It seems quite fast though, but doesn’t get there either, though it looks cool enough
Looks like it might get easier the larger you go for n+1 on the nxn board also because (n+1)(n+2)/2 = (n^2+3n+2) ~ n^2/2 for large n.
A solution for 10 on the 9x9 board using the code above (so it can sometimes find solutions at least ) I think the arrangement in this one is quite nice.
While going smaller you can’t have 5 on a 4x4 since 15=16-1 so that’s only one group.
6 on a 5x5 would be 21 stones on a 25 space board, which I think is at most 3 groups.
7 on a 6x6 is 28 out of 36. I’m not sure you can remove 8 stones to make more than 6 groups.
8 on 7x7 is 36 out of 49. 13 stones to work with seems better but maybe equally difficult or as impossibke as 9 on 8x8.
For fun, I wrote a C++ program that does exhaustive search with a whole bunch of pruning techniques that in theory are provably sound, if I implemented them right and reasoned about them correctly.
You can see very roughly documented in the source code what the pruning techniques are, each one is marked with a “PRUNING:” comment. Right now configurations are hardcoded in the main function, you comment in and out what you want and then re-compile.

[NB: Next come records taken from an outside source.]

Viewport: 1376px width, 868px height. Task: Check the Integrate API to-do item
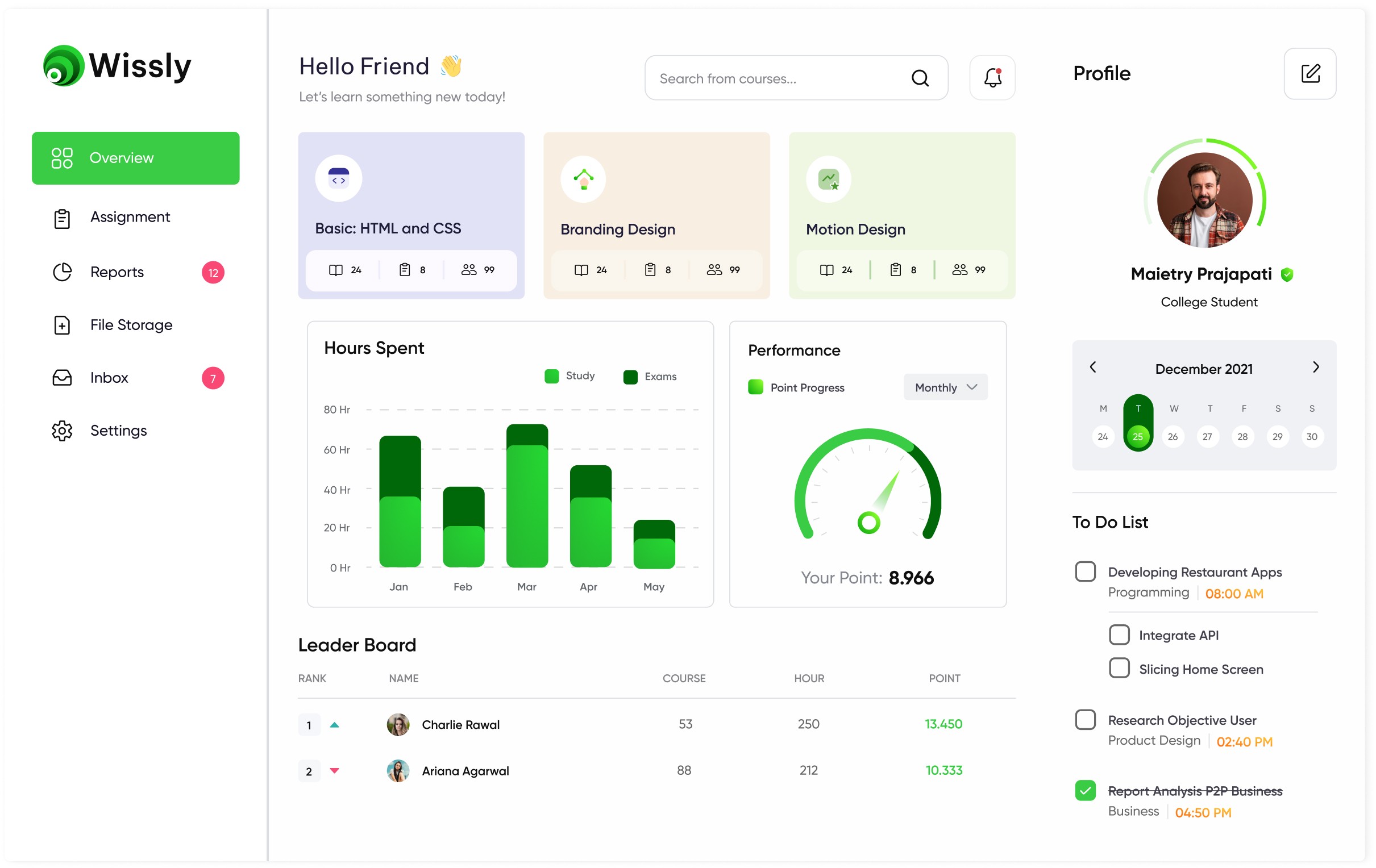coord(1119,635)
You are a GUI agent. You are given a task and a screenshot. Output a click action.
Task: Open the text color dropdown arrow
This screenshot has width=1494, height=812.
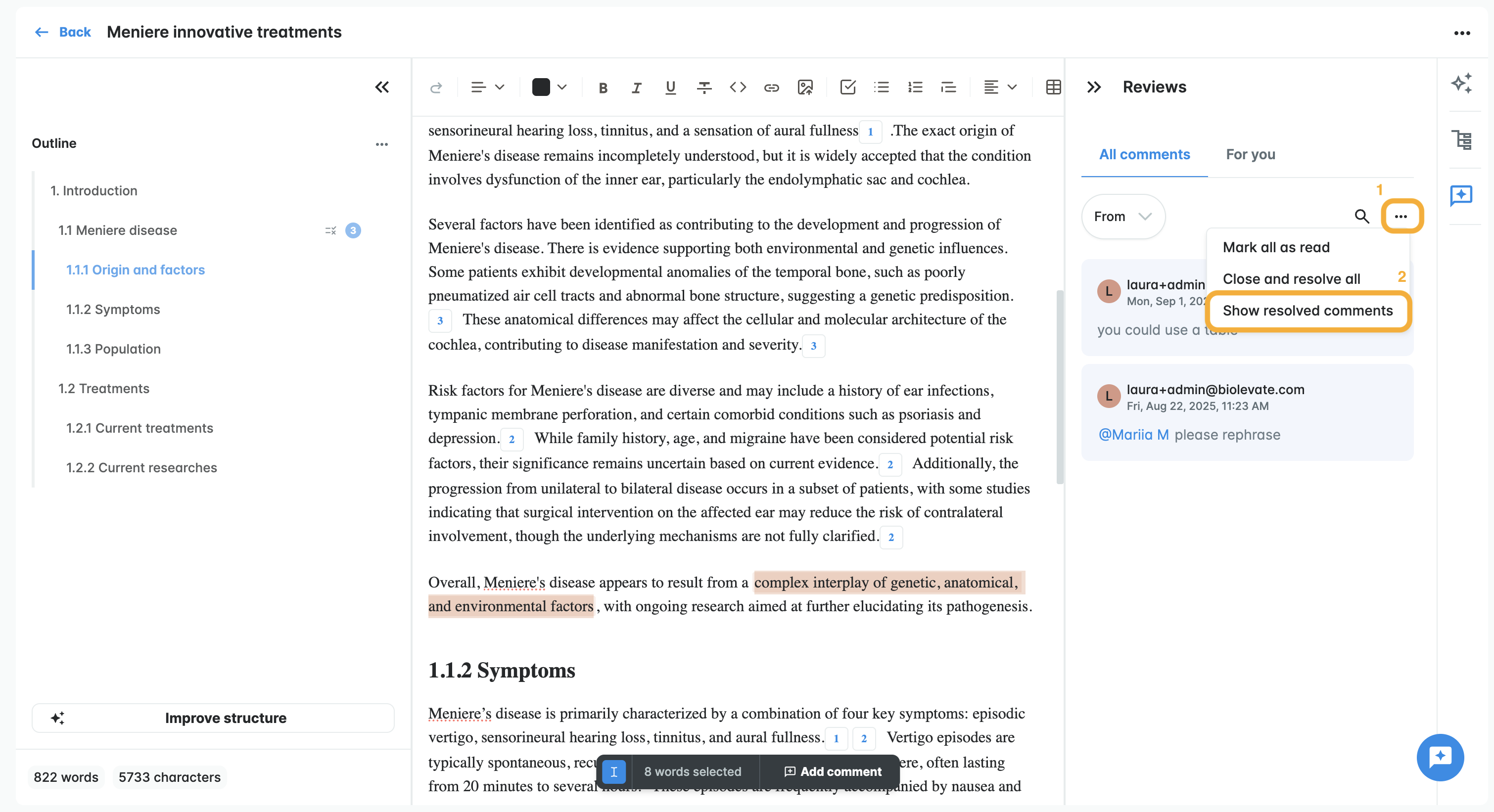(x=561, y=88)
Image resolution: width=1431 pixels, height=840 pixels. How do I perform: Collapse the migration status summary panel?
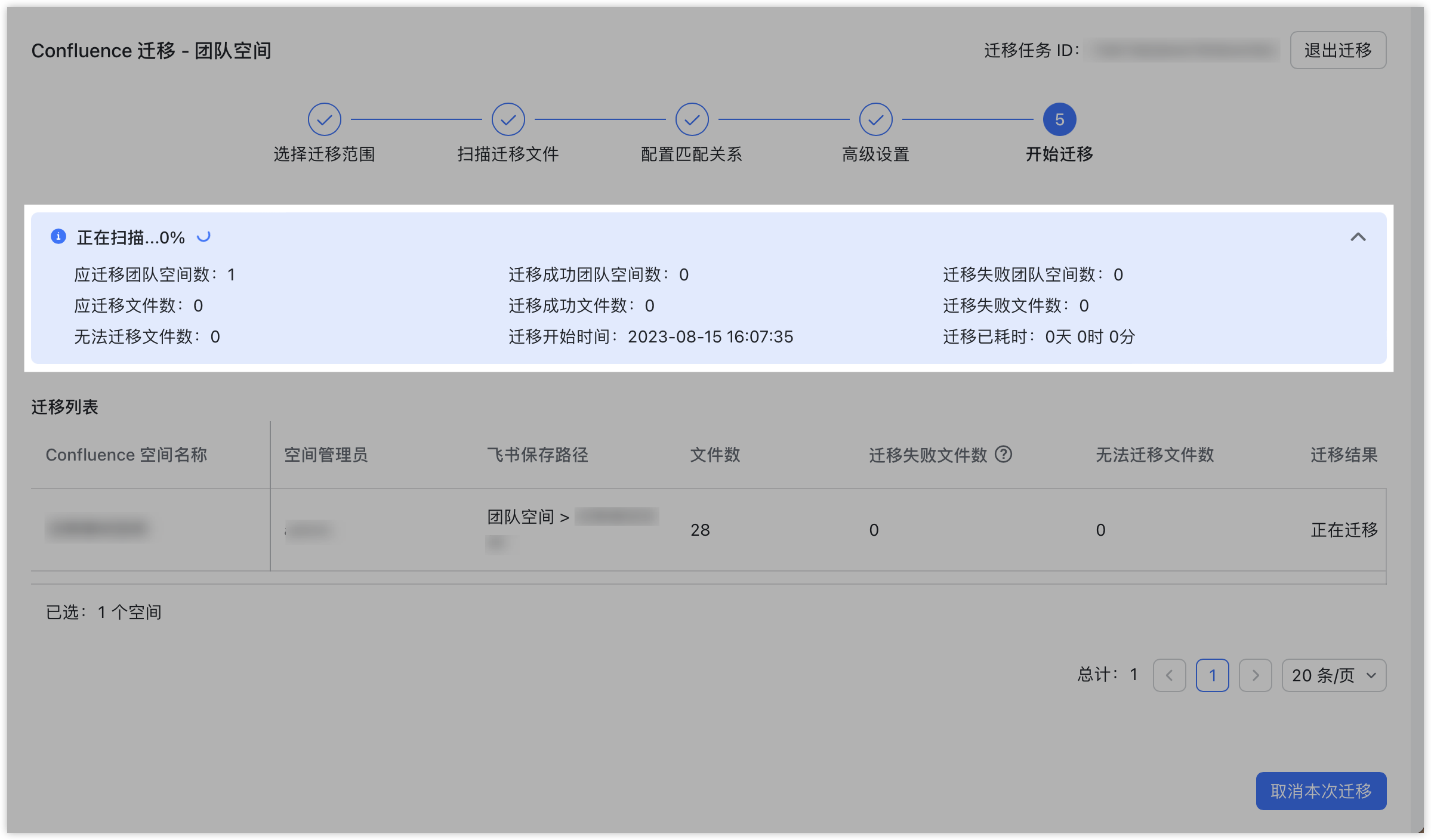[1359, 237]
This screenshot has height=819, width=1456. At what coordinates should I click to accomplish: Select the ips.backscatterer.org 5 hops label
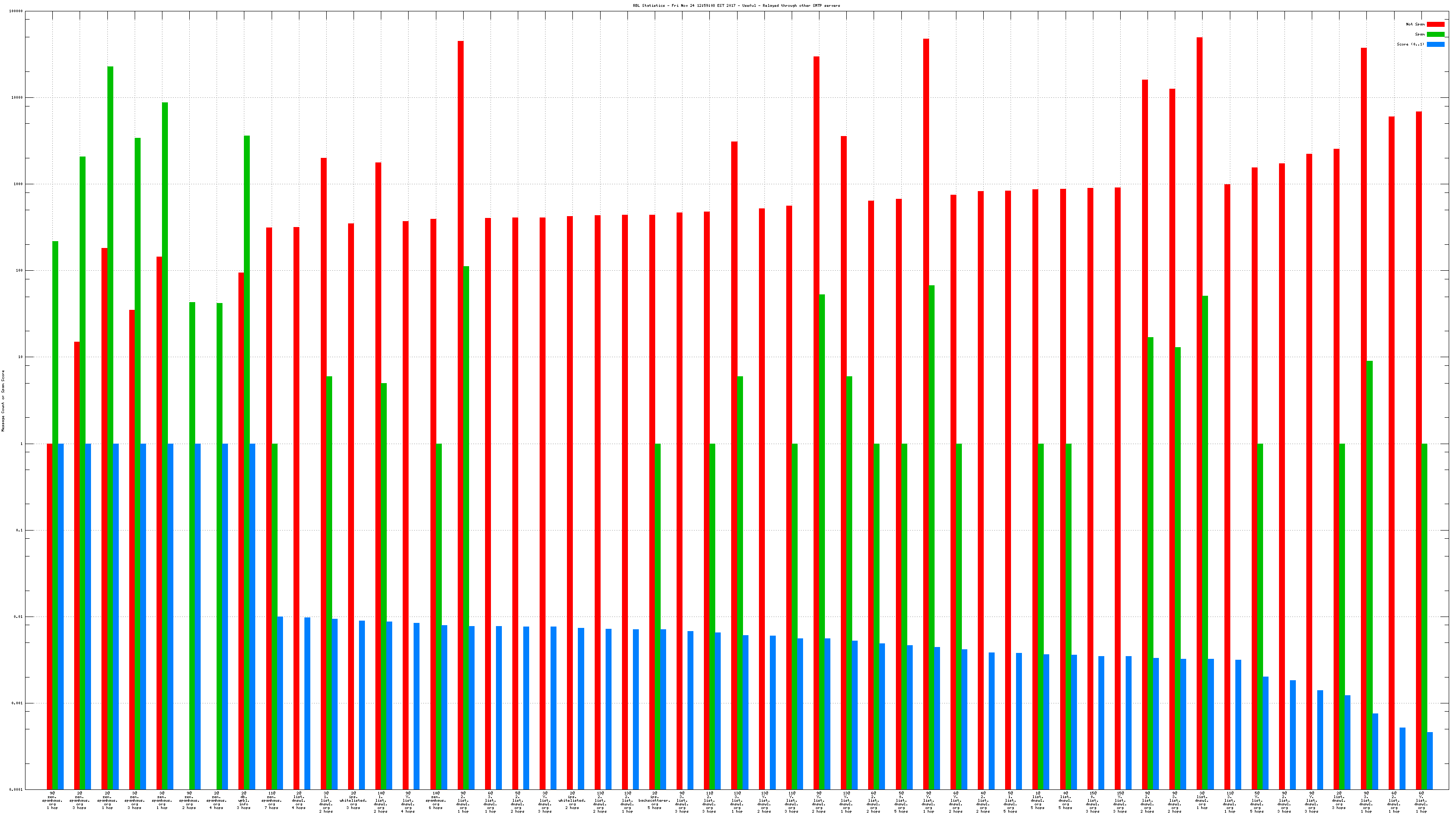pyautogui.click(x=655, y=800)
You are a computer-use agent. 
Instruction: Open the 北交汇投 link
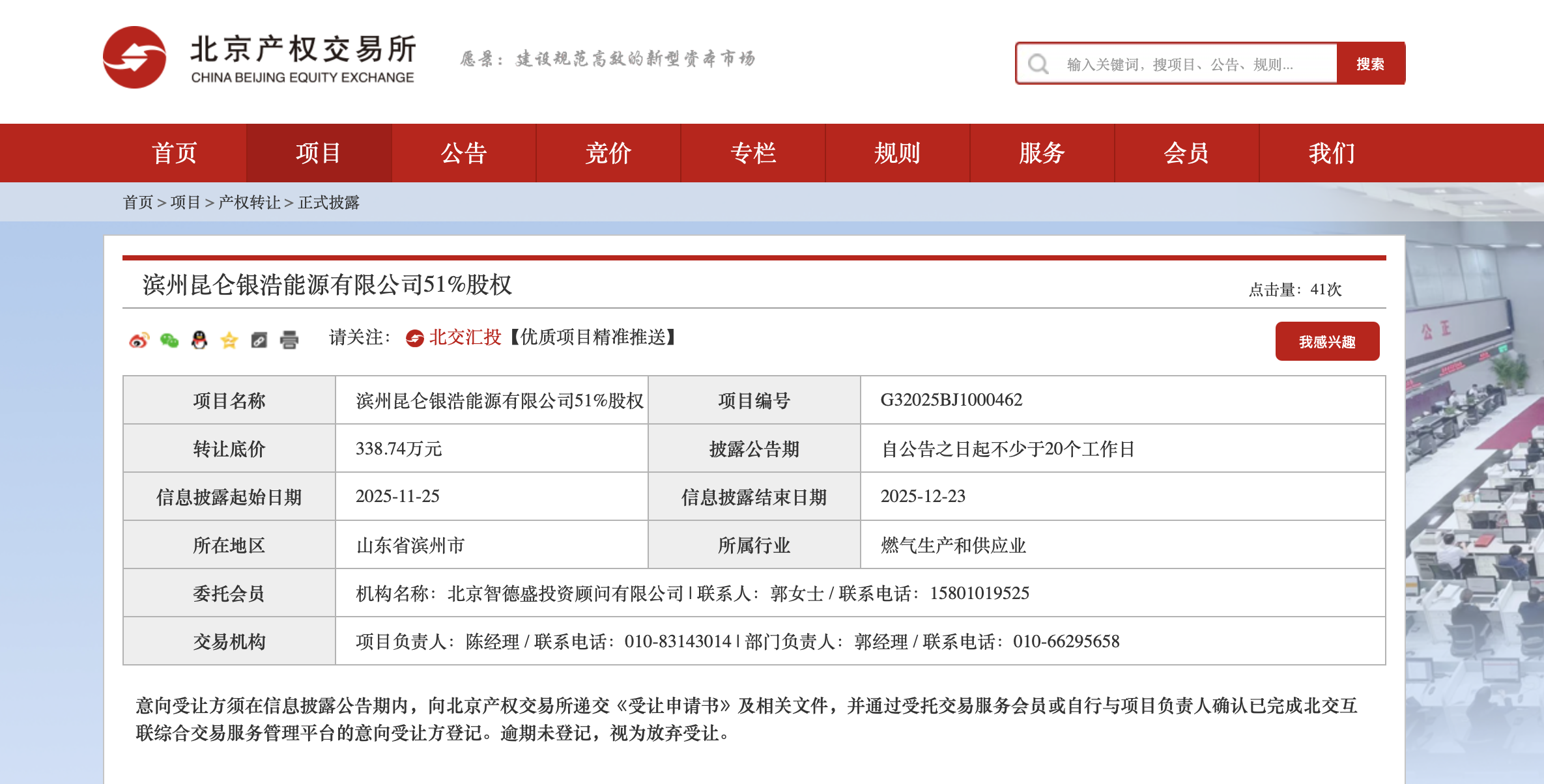tap(465, 337)
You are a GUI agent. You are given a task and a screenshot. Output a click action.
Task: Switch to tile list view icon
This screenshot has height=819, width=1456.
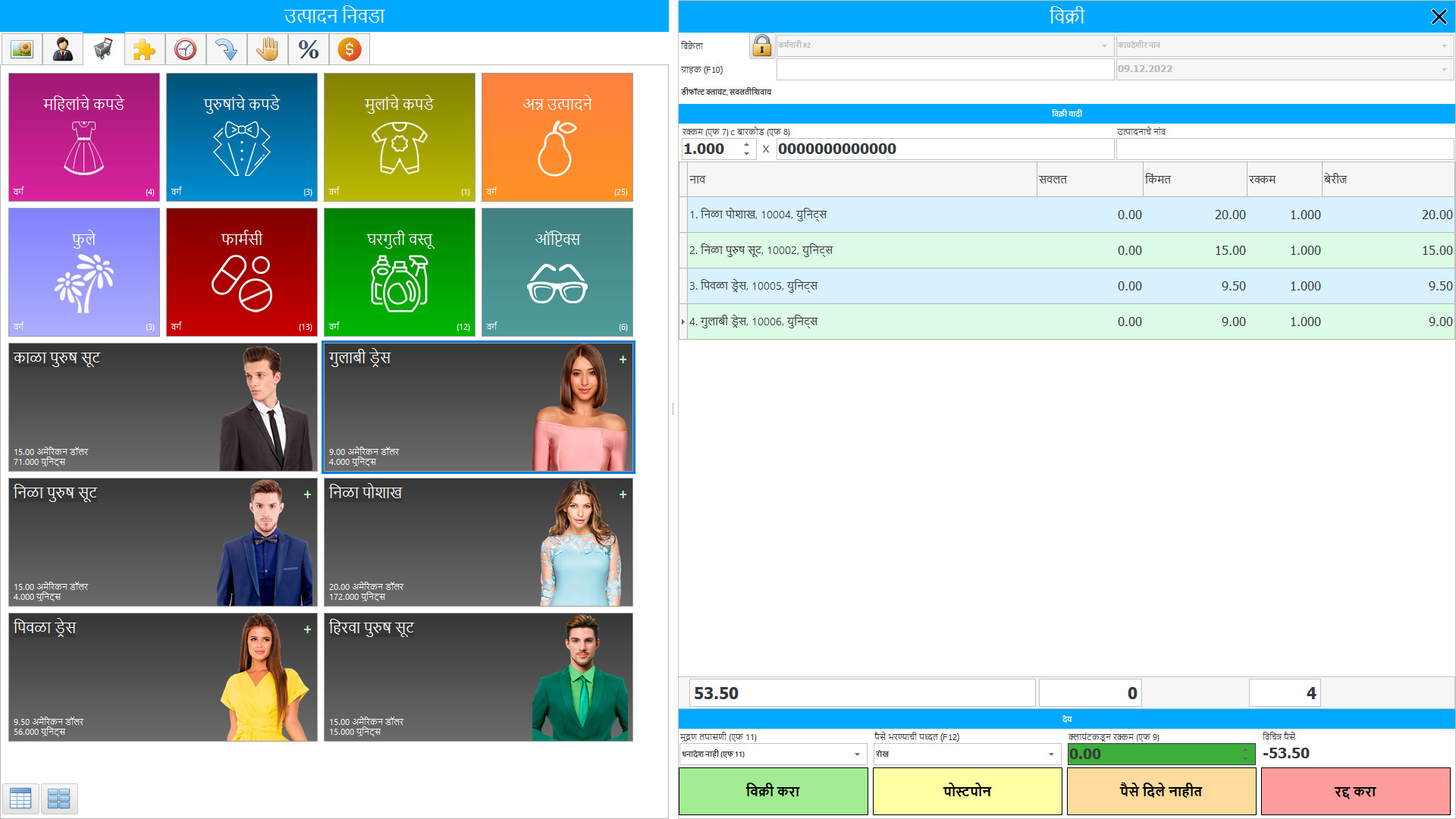(59, 798)
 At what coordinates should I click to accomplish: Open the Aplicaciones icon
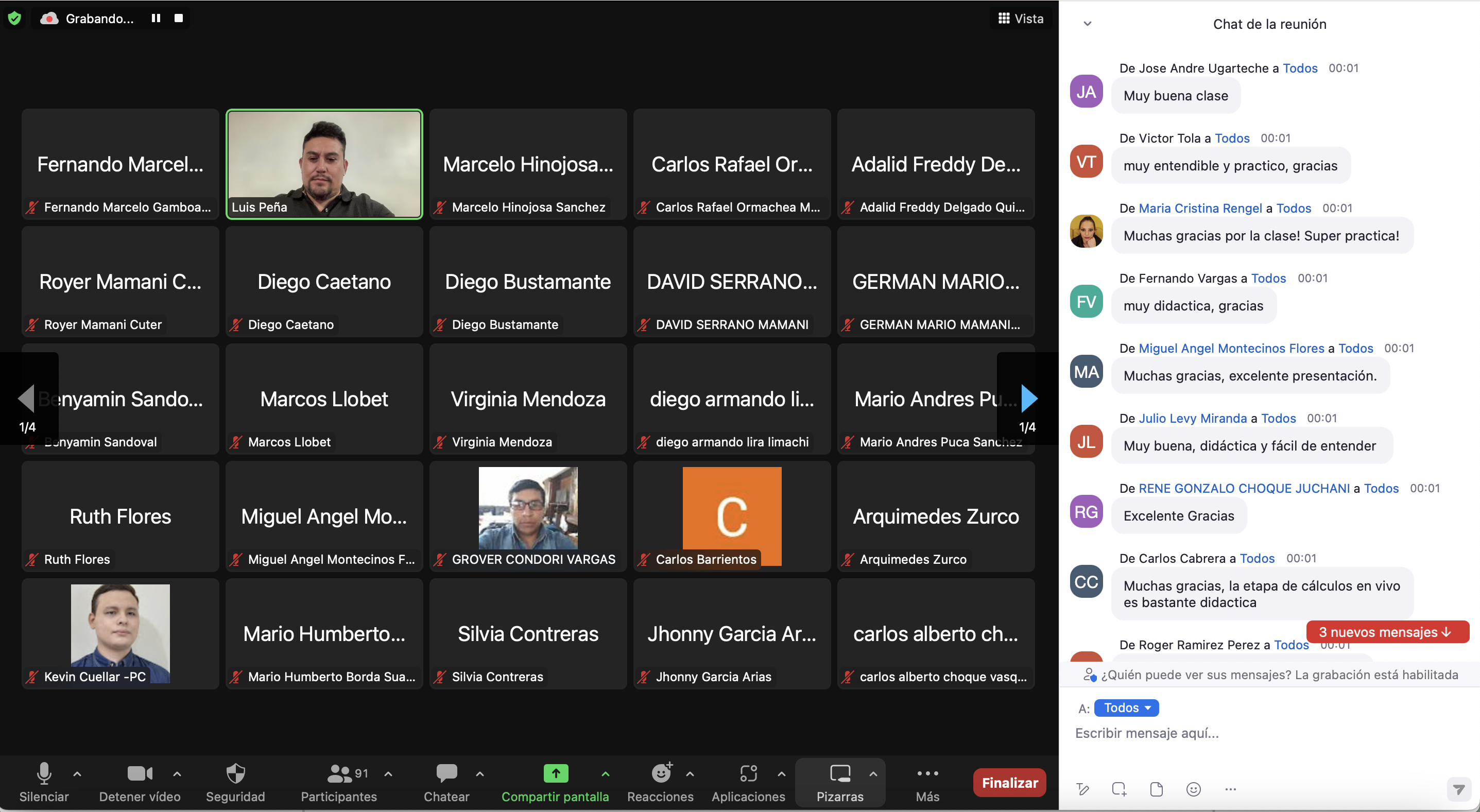tap(748, 774)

I used 7x7 for a while as a testbed for performance benchmarking. It was kind of fun starting with only 2-3 basic pruning methods, and having it take 2-3 minutes to run in order to prove a 7x7 solution is impossible, and gradually as I made those pruning methods sharper and added more and more pruning methods, and then finally multithreading, to watch the time to prove impossibility go down and down and down. The original benchmark I started with that took 2-3 minutes to be proven impossible now takes only 0.7 seconds on my computer with 16 threads.
Anyways, when compiling with g++ -O3 -o regionsolver regionsolver.cpp and running it with 16 threads on my computer, here are some claimed results (if you trust that there aren’t any serious bugs. This might not be an entirely trustworthy assumption):
For reference, the completely naive exhaustive search without any further pruning or symmetry exploitation would for 7x7 be 49 choose 13 ~= 262 billion and for 8x8 would be 64 choose 19 ~= 8.7 quadrillion (or 8720 trillion, or 8720000 billion). So pruning methods are doing a lot of work here to cut those down to 13 million and 32 billion respectively.
I’m sure it’s possible to do even far better than this if one were to work more and optimize this seriously and think harder about better pruning.